Opinion
18-CV-361 JLS (DEB)
01-05-2023
ORDER DENYING PLAINTIFF'S REQUEST FOR JUDGE TO RECUSE HERSELF FROM HIS CASE (ECF NO. 265)
Hon. Janis L. Sammartino United States District Judge
Presently before the Court is Plaintiff Mychal Andra Reed's (“Plaintiff” or “Reed”) “Request for Judge to Recuse Herself from his Case” (“Mot.,” ECF No. 265). Having carefully considered Plaintiff's Motion and the law, the Court DENIES the Motion for the reasons that follow.
BACKGROUND
The factual and procedural background of this matter are familiar to the Parties, and accordingly the Court recites here only those facts relevant to the instant Motion.
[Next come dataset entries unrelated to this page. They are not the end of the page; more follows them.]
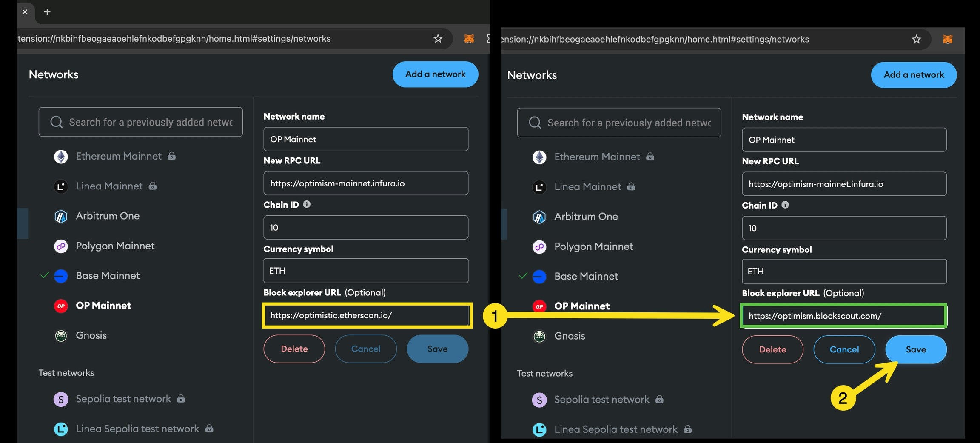Select the Gnosis network icon in the right panel
This screenshot has height=443, width=980.
pos(539,336)
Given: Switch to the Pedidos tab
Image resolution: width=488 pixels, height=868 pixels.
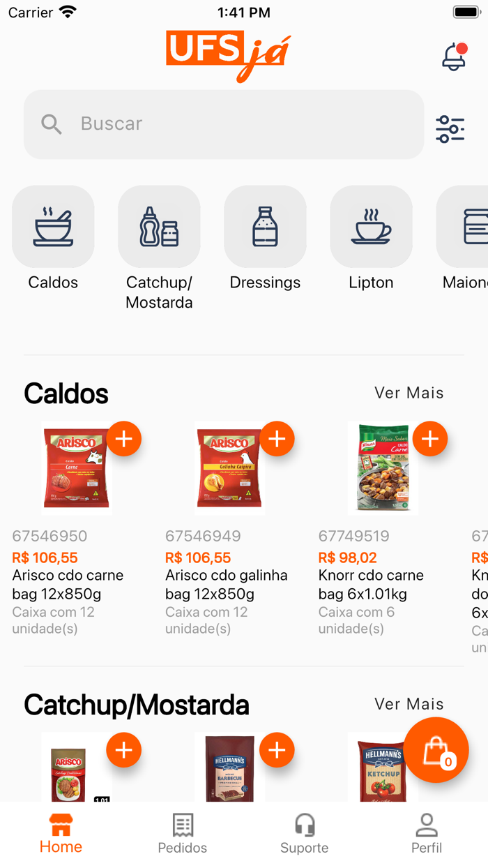Looking at the screenshot, I should click(183, 834).
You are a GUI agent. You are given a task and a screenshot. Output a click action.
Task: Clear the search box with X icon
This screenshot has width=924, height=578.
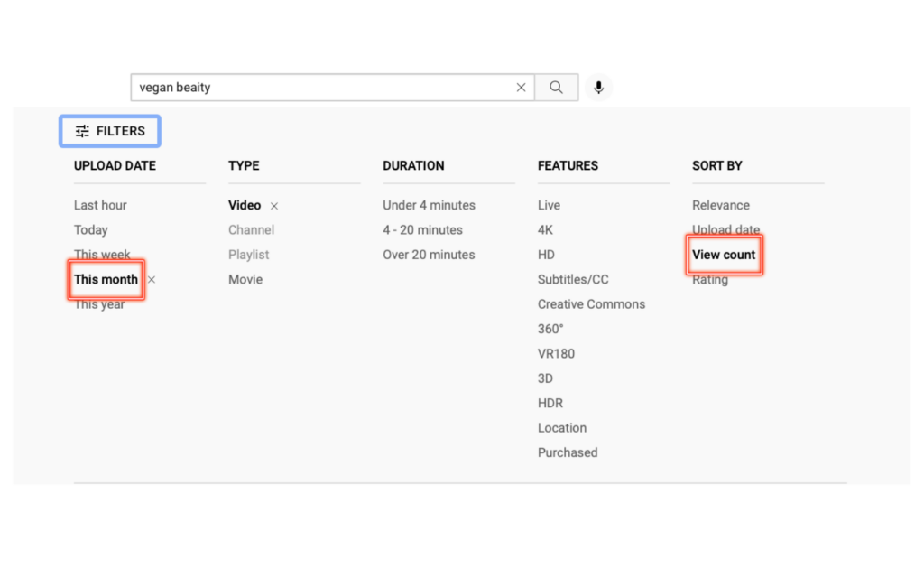coord(521,88)
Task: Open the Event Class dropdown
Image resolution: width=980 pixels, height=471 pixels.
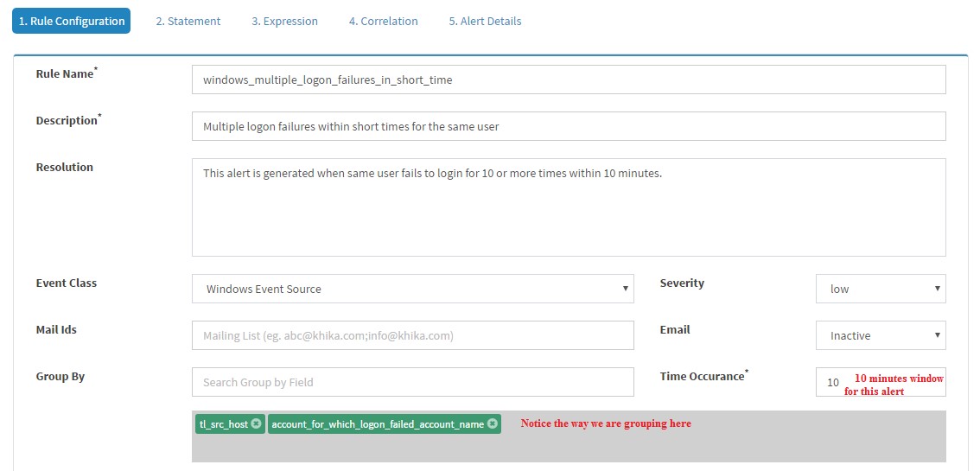Action: click(x=412, y=289)
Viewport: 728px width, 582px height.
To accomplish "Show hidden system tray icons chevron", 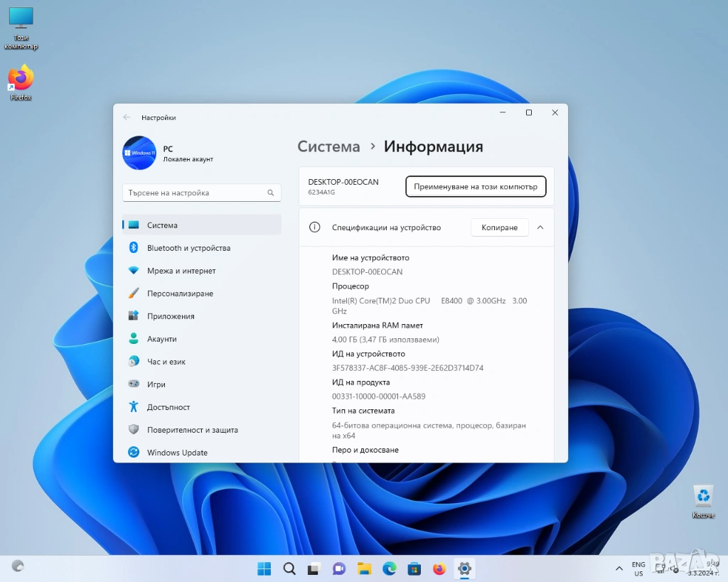I will click(618, 568).
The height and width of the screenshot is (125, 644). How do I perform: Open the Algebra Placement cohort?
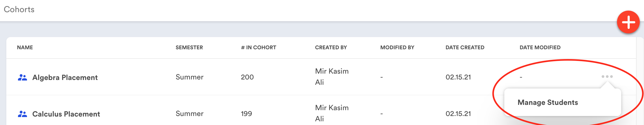pyautogui.click(x=65, y=77)
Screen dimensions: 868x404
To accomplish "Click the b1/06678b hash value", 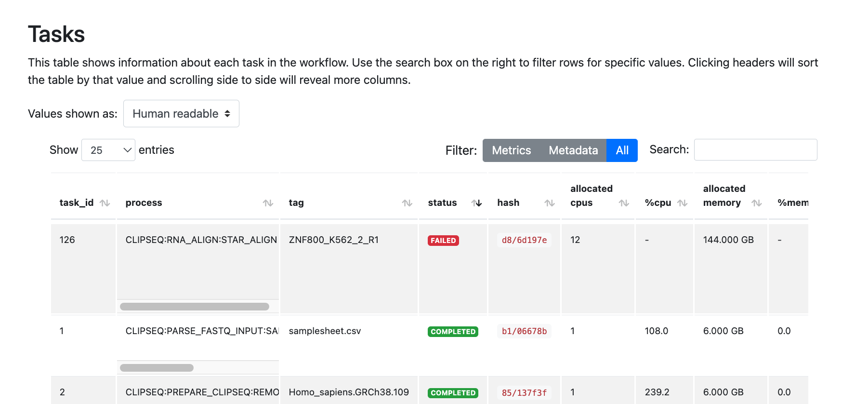I will point(524,331).
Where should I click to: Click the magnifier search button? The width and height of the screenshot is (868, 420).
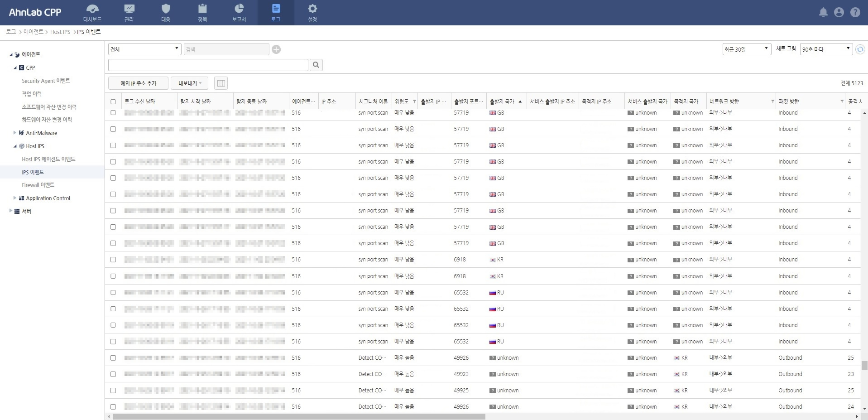[x=316, y=65]
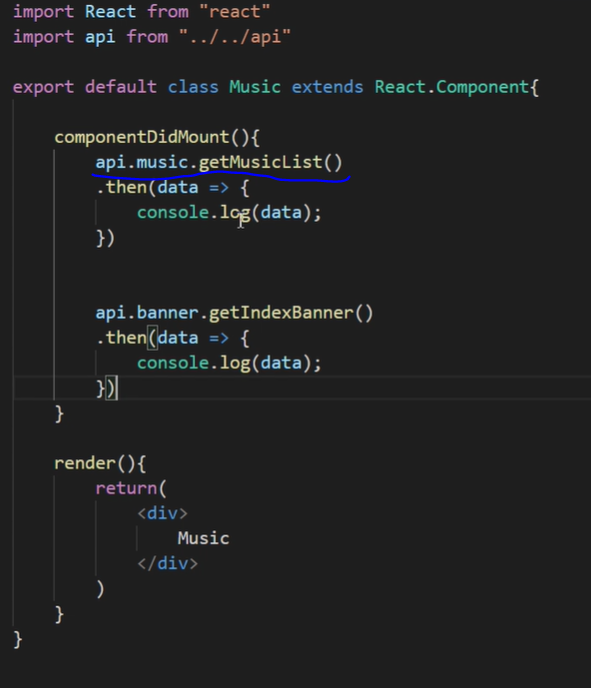Place cursor on componentDidMount method name
Image resolution: width=591 pixels, height=688 pixels.
(142, 137)
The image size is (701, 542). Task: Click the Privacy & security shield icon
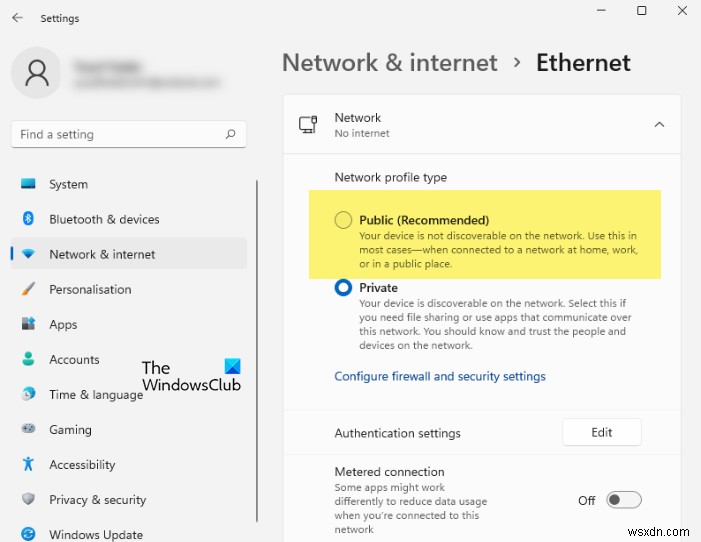pos(28,499)
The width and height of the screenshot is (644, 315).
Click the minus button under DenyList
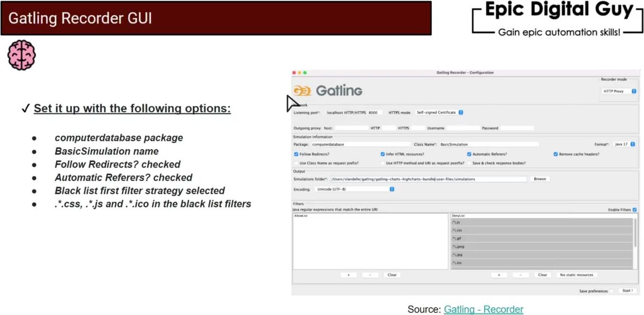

Plaintiff is a deaf inmate housed at California Correctional Institution. See generally Mot. Ex. B. On May 27, 2022, after significant motion practice over a period of four years, the Court concluded that one portion of one of Plaintiff's First Amendment retaliation claims against Defendant E. Zendejas survived summary judgment. See generally ECF No. 249. The Court granted Plaintiff an opportunity to move for Court-appointed counsel and set a deadline for the Parties to meet and confer concerning pretrial dates. See id. at 28.
Instead, Plaintiff moved for reconsideration of the Court's May 27, 2022 Order. See ECF No. 252. The Court continued the Parties' meet-and-confer deadline, see ECF No. 253, and ultimately denied Plaintiff's reconsideration request, see ECF No. 255. The Court set new deadlines for Plaintiff to move to appoint counsel and for the Parties to meet and confer. See id. at 5. Plaintiff moved to appoint counsel, see ECF No. 256, but shortly thereafter withdrew his request, see ECF No. 259. The Court “strongly encourage[d] Plaintiff to take advantage of the resource of Court-appointed pro bono counsel,” but also “[wa]s mindful that it is Plaintiff's prerogative to continue to represent himself if that is his preference.” ECF No. 261 at 1. Accordingly, the Court granted Plaintiff's request to remain pro se. See id. at 1-2.
Plaintiff's motion additionally sought a transfer to the Eastern District of California and a further extension of the meet-and-confer deadline in light of Plaintiff's participation in another civil matter. See generally ECF No. 259. The Court granted the extension request and set a new deadline of October 28, 2022, see ECF No. 261 at 2, but denied without prejudice the motion to transfer given that Plaintiff failed to demonstrate either that the case might have been brought in the Eastern District or that Defendant E. Zendejas consented to the transfer, see id.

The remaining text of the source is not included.